If it's dependent on device assignment, then it's probably either
related to unmapping DMA or resetting devices. The former should scale
with the size of the VM, not the number of devices attached. The
latter could increase with each device. Typically with physical GPUs
we don't have a function level reset mechanism so we need to do a
secondary bus reset on the upstream bridge to reset the device, this
requires a 1s delay to let the bus settle after reset. So if we're
gated by these sorts of resets, your scaling doesn't sound
unreasonable,

So the scaling makes sense with ~16*1s plus a tiny bit of default time to clean up matching the ~18 seconds I see.

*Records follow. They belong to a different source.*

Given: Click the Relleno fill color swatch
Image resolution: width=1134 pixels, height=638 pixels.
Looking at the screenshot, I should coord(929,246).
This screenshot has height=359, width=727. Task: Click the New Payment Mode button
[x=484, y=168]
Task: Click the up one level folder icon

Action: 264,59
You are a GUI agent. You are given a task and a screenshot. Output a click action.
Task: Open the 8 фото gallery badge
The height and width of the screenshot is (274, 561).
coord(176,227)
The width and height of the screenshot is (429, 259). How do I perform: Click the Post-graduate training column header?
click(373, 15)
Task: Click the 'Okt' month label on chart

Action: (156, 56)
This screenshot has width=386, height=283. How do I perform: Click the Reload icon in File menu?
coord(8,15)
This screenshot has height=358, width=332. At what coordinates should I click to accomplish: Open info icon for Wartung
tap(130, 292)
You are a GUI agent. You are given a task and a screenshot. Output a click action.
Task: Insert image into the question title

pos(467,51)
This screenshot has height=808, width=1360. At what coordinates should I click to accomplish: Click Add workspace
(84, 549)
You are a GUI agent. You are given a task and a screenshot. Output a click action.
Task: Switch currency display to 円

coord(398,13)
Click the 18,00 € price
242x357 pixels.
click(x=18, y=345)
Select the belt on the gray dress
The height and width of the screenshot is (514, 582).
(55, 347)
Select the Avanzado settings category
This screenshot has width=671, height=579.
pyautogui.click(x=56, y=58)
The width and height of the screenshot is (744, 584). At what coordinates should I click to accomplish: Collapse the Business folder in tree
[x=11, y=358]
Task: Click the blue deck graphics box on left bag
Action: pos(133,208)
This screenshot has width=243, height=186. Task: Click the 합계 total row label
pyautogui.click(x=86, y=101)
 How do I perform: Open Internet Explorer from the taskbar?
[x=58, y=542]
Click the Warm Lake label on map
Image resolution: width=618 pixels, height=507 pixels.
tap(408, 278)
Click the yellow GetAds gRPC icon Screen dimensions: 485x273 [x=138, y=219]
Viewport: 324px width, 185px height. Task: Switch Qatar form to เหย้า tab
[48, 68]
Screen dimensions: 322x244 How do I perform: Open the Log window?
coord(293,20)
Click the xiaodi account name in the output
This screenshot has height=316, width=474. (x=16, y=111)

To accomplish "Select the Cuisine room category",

Thanks for that explanation!

though I'm not sure how these factor into the process
state you're seeing.

Yeah I'd have thought to still see it in any form like a Zombie or such.

But it really is gone.

I'd also be surprised if you have a system that
can host 16 physical GPUs, so maybe this is a vGPU example?

16*physical GPU it is :-)

See https://www.nvidia.com/en-us/data-center/dgx-2/

Any mdev
device should provide a reset callback for roughly the equivalent of a
function level reset. Implementation of such a reset would be vendor
specific.

Since it is no classic mdev [1][2], but just 16*physical GPUs the callback suggestion would not make sens right?

In that case I wonder what the libvirt community thinks of the proposed general "Pid is gone means we can assume it is dead" approach?

An alternative would be to understand on the Kernel side why the PID is gone "too early" and fix that so it stays until fully cleaned up.

But even then on the Libvirt side we would need the extended timeout values.

[1]: https://libvirt.org/drvnodedev.html#MDEV

[2]: https://www.kernel.org/doc/Documentation/vfio-mediated-device.txt

Thanks,

Alex

Christian Ehrhardt

Software Engineer, Ubuntu Server

Canonical Ltd